# Task details
Arrange the text lines of the entries below as a numbered list, omitting blank lines and the pictures.
:: Given information
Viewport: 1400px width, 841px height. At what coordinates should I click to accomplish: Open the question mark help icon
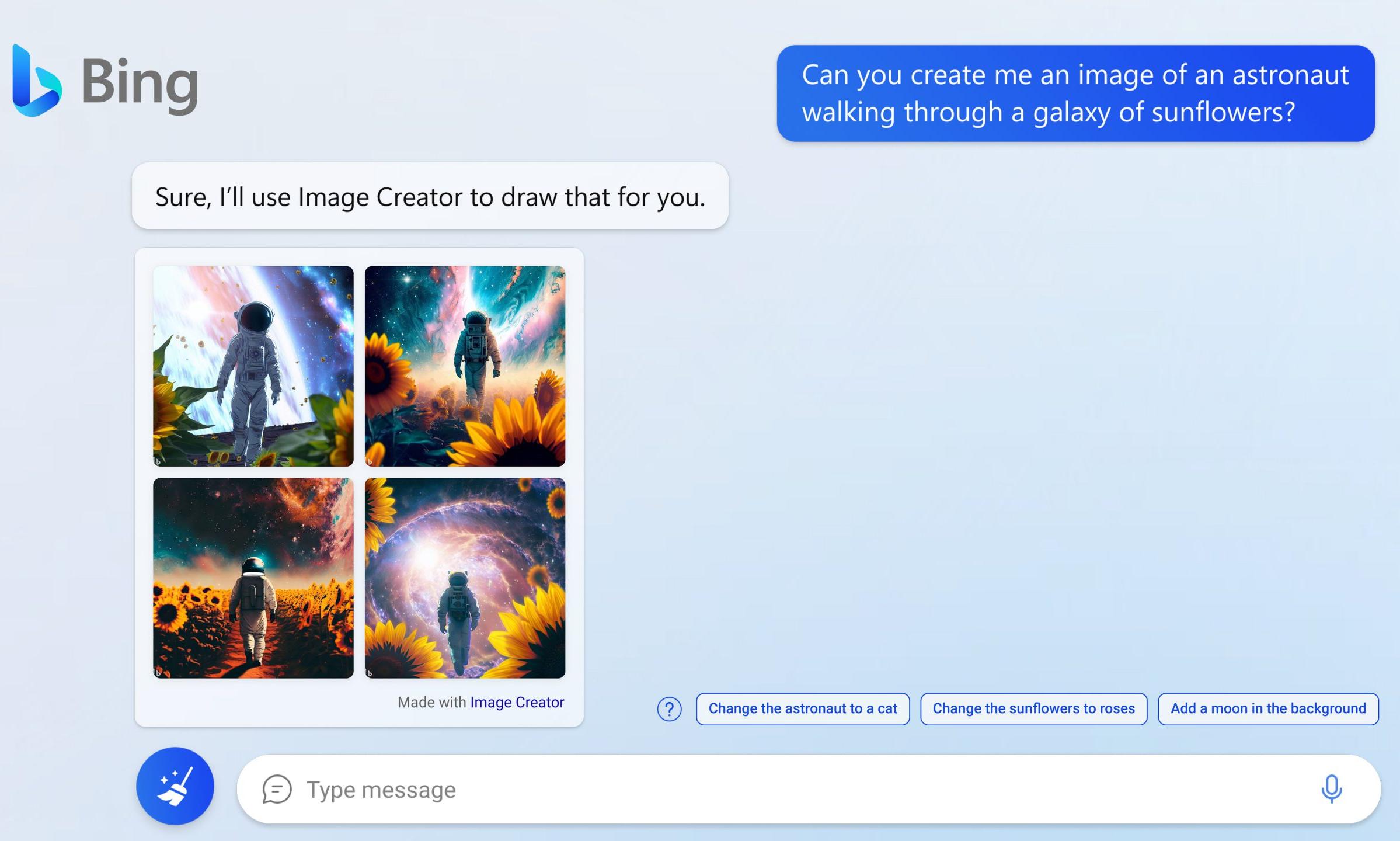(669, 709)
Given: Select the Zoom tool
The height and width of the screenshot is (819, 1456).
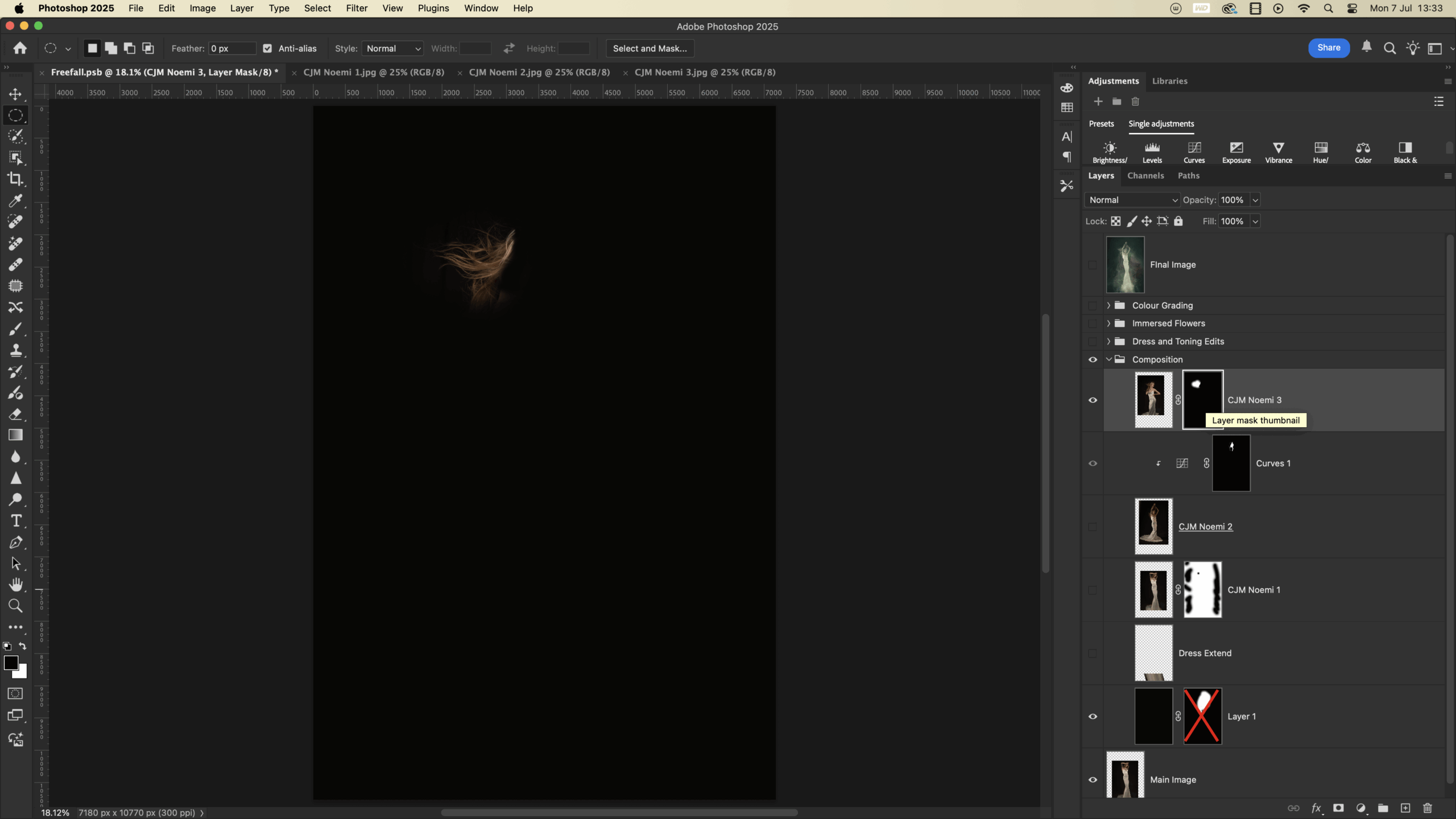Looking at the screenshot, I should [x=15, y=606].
::::
# Written response
1. Viewport: 1400px width, 841px height. At what coordinates should I click to accomplish: Open the question mark help icon
2. (669, 709)
3. Given: Select the Zoom tool
4. The height and width of the screenshot is (819, 1456).
5. Looking at the screenshot, I should [x=15, y=606].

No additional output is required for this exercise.